Stored items
──────
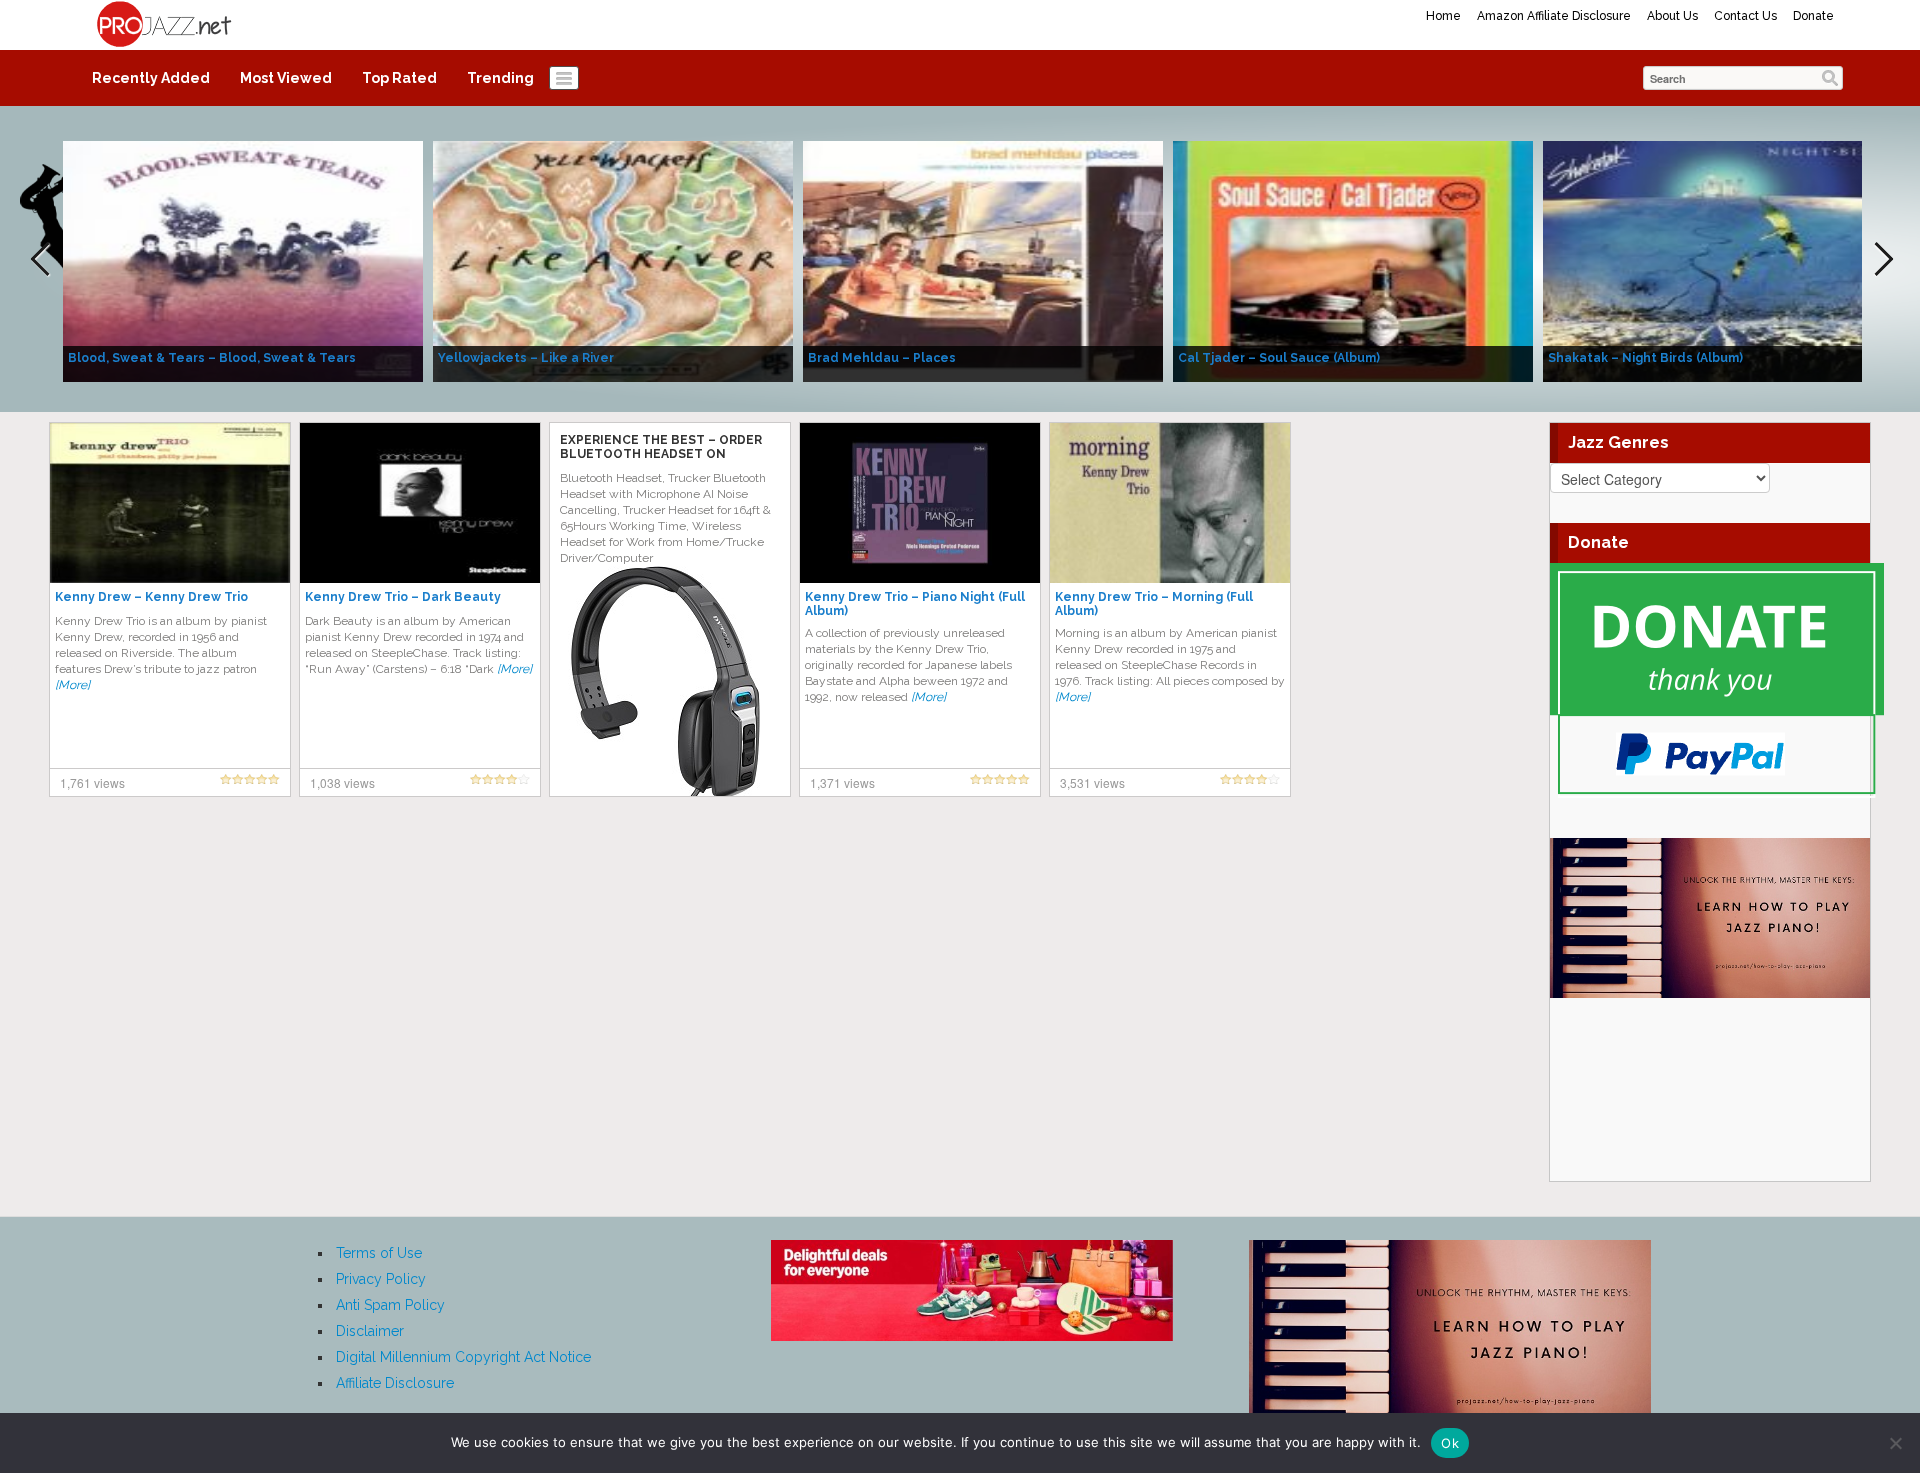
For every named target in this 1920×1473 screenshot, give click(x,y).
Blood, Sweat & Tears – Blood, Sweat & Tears (212, 358)
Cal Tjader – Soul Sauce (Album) (1279, 358)
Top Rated (399, 78)
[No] (1895, 1443)
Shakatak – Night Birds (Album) (1645, 358)
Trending (500, 78)
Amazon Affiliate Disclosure (1554, 16)
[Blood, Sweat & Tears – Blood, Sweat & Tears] (243, 260)
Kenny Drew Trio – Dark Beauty (403, 597)
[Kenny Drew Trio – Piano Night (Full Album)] (920, 502)
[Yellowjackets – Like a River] (613, 260)
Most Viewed (286, 78)
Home (1443, 16)
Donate (1813, 16)
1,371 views (842, 782)
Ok (1450, 1443)
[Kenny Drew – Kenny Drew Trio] (170, 502)
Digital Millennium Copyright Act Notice (463, 1357)
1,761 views (92, 782)
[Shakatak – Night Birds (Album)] (1723, 260)
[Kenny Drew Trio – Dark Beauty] (420, 502)
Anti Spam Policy (390, 1305)
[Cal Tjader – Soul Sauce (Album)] (1353, 260)
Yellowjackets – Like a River (526, 358)
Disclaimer (370, 1331)
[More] (72, 685)
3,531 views (1092, 782)
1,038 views (342, 782)
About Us (1672, 16)
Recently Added (151, 78)
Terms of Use (379, 1253)
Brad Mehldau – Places (882, 358)
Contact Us (1745, 16)
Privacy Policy (381, 1279)
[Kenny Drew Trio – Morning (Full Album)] (1170, 502)
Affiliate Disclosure (395, 1383)
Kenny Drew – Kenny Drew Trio (151, 597)
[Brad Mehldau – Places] (983, 260)
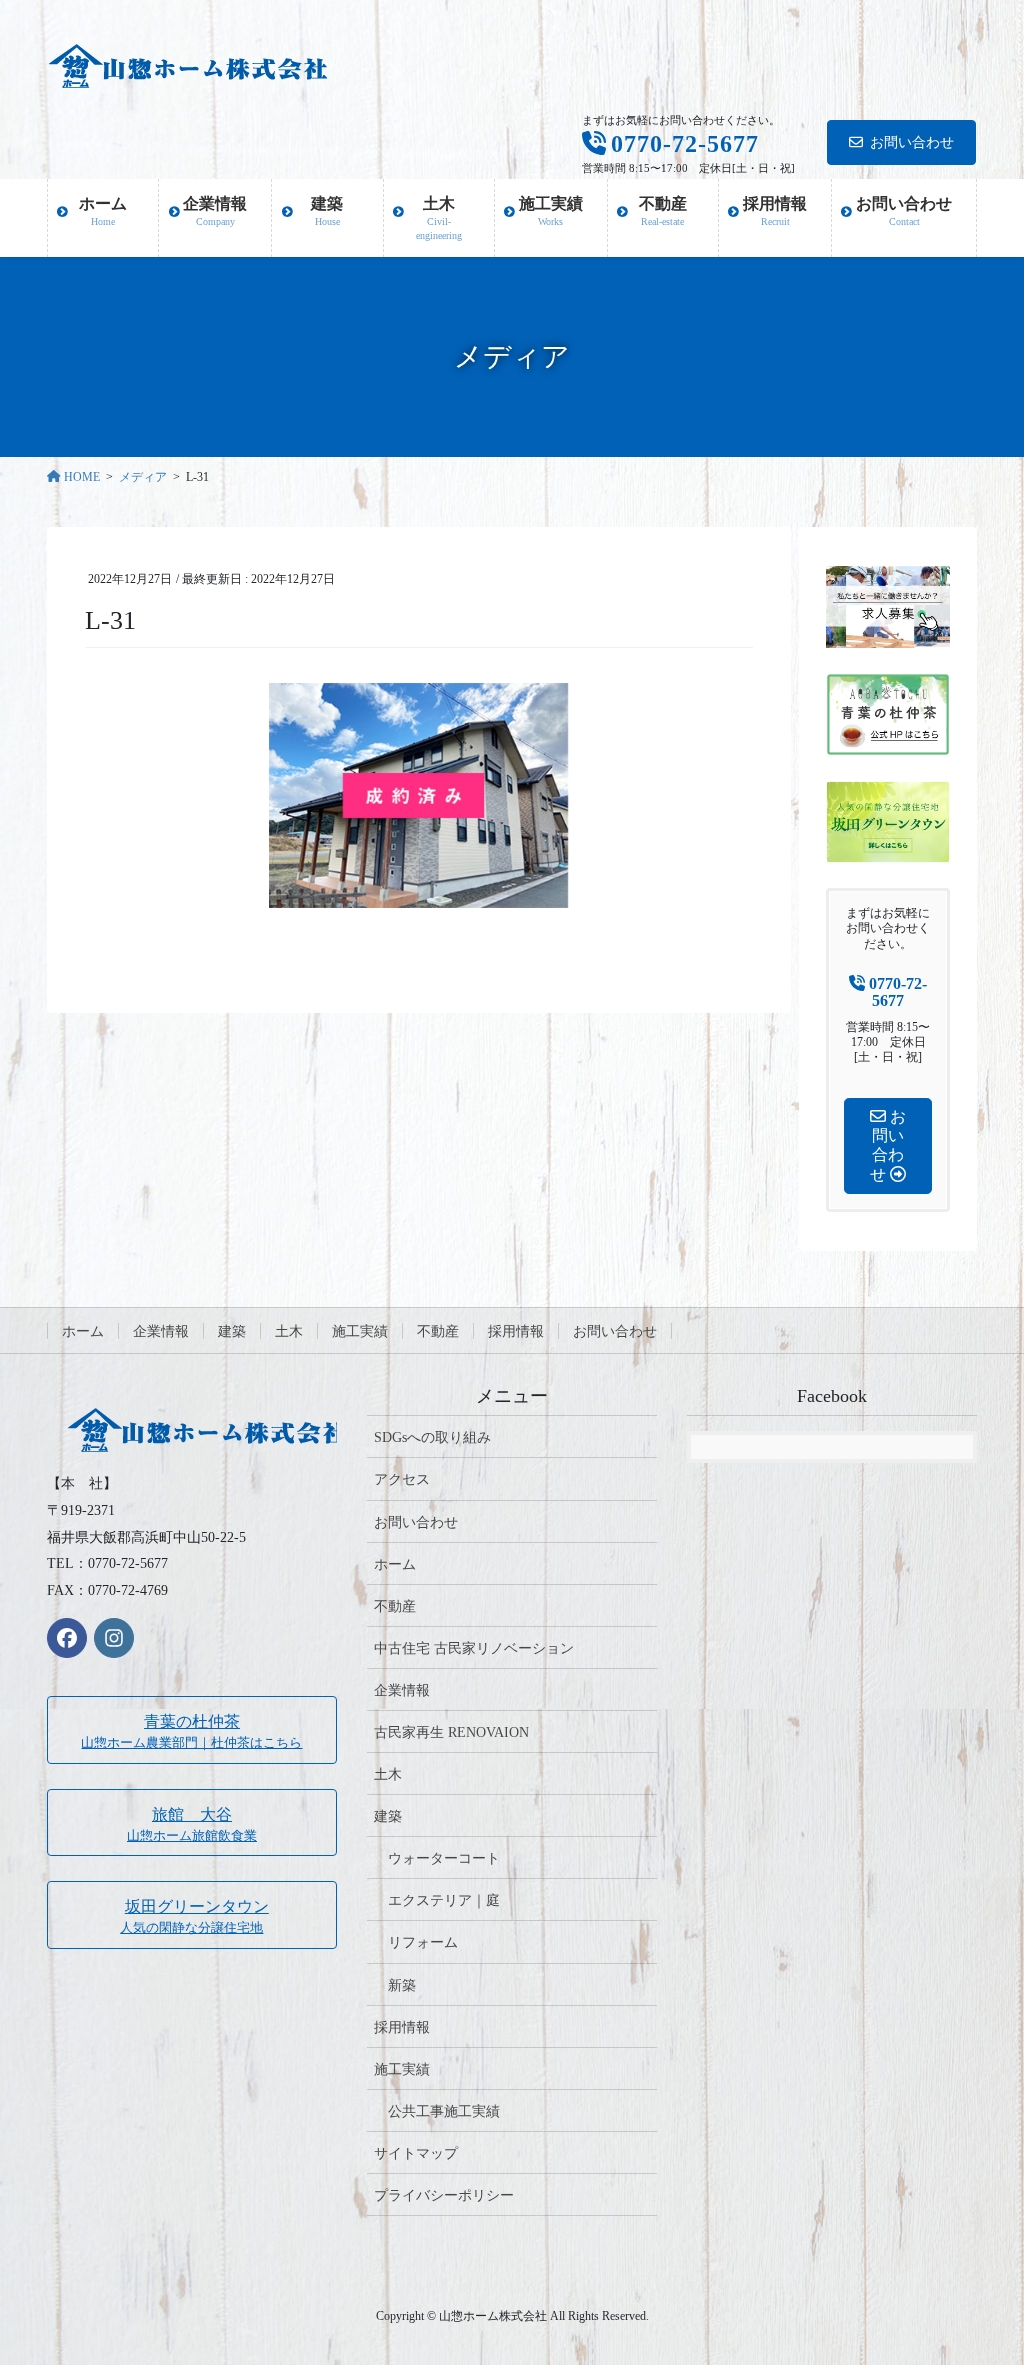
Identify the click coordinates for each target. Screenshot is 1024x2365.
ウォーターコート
──────
▸ **Task goal**:
Could you reproduce, exactly, every line above from the line with "Kenny Drew Trio – Dark Beauty (403, 597)" to the line with "[Shakatak – Night Birds (Album)] (1723, 260)", and no other line? Both ends count.

▸ **Expected answer**:
Kenny Drew Trio – Dark Beauty (403, 597)
[Kenny Drew Trio – Piano Night (Full Album)] (920, 502)
[Yellowjackets – Like a River] (613, 260)
Most Viewed (286, 78)
Home (1443, 16)
Donate (1813, 16)
1,371 views (842, 782)
Ok (1450, 1443)
[Kenny Drew – Kenny Drew Trio] (170, 502)
Digital Millennium Copyright Act Notice (463, 1357)
1,761 views (92, 782)
[Shakatak – Night Birds (Album)] (1723, 260)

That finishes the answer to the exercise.